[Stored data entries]
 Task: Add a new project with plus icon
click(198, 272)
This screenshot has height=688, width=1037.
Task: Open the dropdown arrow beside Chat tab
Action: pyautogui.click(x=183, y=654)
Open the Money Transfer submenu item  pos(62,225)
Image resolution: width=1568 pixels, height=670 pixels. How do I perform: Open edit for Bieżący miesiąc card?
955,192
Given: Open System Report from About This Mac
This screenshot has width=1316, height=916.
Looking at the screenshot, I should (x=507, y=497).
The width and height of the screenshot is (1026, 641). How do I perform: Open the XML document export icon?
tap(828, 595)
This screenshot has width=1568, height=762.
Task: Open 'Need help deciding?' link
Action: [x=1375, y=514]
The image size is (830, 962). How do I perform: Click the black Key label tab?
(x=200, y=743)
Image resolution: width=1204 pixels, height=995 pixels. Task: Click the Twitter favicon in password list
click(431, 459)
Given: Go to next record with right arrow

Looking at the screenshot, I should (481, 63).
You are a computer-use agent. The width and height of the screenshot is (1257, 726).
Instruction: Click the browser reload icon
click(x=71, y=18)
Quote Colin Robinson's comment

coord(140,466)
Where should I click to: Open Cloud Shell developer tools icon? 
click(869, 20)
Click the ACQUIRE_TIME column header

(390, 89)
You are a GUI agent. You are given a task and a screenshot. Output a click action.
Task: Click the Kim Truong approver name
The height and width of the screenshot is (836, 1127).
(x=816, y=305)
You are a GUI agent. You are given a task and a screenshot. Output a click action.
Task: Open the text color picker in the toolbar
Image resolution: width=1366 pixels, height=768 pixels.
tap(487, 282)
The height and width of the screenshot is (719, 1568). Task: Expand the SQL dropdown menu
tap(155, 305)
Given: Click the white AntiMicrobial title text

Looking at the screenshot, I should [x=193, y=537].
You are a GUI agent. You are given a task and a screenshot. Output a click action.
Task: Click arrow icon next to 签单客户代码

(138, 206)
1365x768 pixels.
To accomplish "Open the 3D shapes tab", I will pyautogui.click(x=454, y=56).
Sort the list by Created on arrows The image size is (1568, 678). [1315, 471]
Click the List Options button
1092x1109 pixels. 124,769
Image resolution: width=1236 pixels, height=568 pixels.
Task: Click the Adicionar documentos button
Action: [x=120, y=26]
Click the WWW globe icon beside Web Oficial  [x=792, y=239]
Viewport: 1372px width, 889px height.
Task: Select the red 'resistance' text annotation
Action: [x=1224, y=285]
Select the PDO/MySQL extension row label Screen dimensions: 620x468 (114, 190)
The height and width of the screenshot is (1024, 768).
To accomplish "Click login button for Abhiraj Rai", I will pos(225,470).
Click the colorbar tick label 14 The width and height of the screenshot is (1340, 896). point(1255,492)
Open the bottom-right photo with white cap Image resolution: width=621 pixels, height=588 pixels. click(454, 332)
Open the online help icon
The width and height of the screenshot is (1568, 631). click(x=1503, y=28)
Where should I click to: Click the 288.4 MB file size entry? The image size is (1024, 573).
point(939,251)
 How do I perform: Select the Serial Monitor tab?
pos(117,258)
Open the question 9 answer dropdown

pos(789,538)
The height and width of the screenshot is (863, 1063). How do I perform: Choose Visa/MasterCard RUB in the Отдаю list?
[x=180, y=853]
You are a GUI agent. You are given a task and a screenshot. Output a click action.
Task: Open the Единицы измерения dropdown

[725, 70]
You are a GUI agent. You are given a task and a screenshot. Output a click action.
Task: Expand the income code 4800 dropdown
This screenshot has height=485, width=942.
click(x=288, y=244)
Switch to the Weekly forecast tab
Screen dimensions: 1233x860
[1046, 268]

*Requirement*
Write the records above out again, exactly as they are.

*Task answer*
 Task: Add a new project with plus icon
click(198, 272)
This screenshot has height=688, width=1037.
Task: Open the dropdown arrow beside Chat tab
Action: pyautogui.click(x=183, y=654)
Open the Money Transfer submenu item  pos(62,225)
Image resolution: width=1568 pixels, height=670 pixels. How do I perform: Open edit for Bieżący miesiąc card?
955,192
Given: Open System Report from About This Mac
This screenshot has width=1316, height=916.
Looking at the screenshot, I should (x=507, y=497).
The width and height of the screenshot is (1026, 641). How do I perform: Open the XML document export icon?
tap(828, 595)
This screenshot has width=1568, height=762.
Task: Open 'Need help deciding?' link
Action: [x=1375, y=514]
The image size is (830, 962). How do I perform: Click the black Key label tab?
(x=200, y=743)
Image resolution: width=1204 pixels, height=995 pixels. Task: Click the Twitter favicon in password list
click(431, 459)
Given: Go to next record with right arrow

Looking at the screenshot, I should (481, 63).
You are a computer-use agent. The width and height of the screenshot is (1257, 726).
Instruction: Click the browser reload icon
click(x=71, y=18)
Quote Colin Robinson's comment

coord(140,466)
Where should I click to: Open Cloud Shell developer tools icon? 
click(869, 20)
Click the ACQUIRE_TIME column header

(390, 89)
You are a GUI agent. You are given a task and a screenshot. Output a click action.
Task: Click the Kim Truong approver name
The height and width of the screenshot is (836, 1127).
(x=816, y=305)
You are a GUI agent. You are given a task and a screenshot. Output a click action.
Task: Open the text color picker in the toolbar
Image resolution: width=1366 pixels, height=768 pixels.
tap(487, 282)
The height and width of the screenshot is (719, 1568). Task: Expand the SQL dropdown menu
tap(155, 305)
Given: Click the white AntiMicrobial title text

Looking at the screenshot, I should [x=193, y=537].
You are a GUI agent. You are given a task and a screenshot. Output a click action.
Task: Click arrow icon next to 签单客户代码

(138, 206)
1365x768 pixels.
To accomplish "Open the 3D shapes tab", I will pyautogui.click(x=454, y=56).
Sort the list by Created on arrows The image size is (1568, 678). [1315, 471]
Click the List Options button
1092x1109 pixels. 124,769
Image resolution: width=1236 pixels, height=568 pixels.
Task: Click the Adicionar documentos button
Action: [x=120, y=26]
Click the WWW globe icon beside Web Oficial  [x=792, y=239]
Viewport: 1372px width, 889px height.
Task: Select the red 'resistance' text annotation
Action: [x=1224, y=285]
Select the PDO/MySQL extension row label Screen dimensions: 620x468 (114, 190)
The height and width of the screenshot is (1024, 768).
To accomplish "Click login button for Abhiraj Rai", I will pos(225,470).
Click the colorbar tick label 14 The width and height of the screenshot is (1340, 896). point(1255,492)
Open the bottom-right photo with white cap Image resolution: width=621 pixels, height=588 pixels. click(454, 332)
Open the online help icon
The width and height of the screenshot is (1568, 631). click(x=1503, y=28)
Where should I click to: Click the 288.4 MB file size entry? The image size is (1024, 573).
point(939,251)
 How do I perform: Select the Serial Monitor tab?
pos(117,258)
Open the question 9 answer dropdown

pos(789,538)
The height and width of the screenshot is (863, 1063). How do I perform: Choose Visa/MasterCard RUB in the Отдаю list?
[x=180, y=853]
You are a GUI agent. You are given a task and a screenshot. Output a click action.
Task: Open the Единицы измерения dropdown

[725, 70]
You are a GUI agent. You are given a task and a screenshot. Output a click action.
Task: Expand the income code 4800 dropdown
This screenshot has height=485, width=942.
click(x=288, y=244)
Switch to the Weekly forecast tab
Screen dimensions: 1233x860
[1046, 268]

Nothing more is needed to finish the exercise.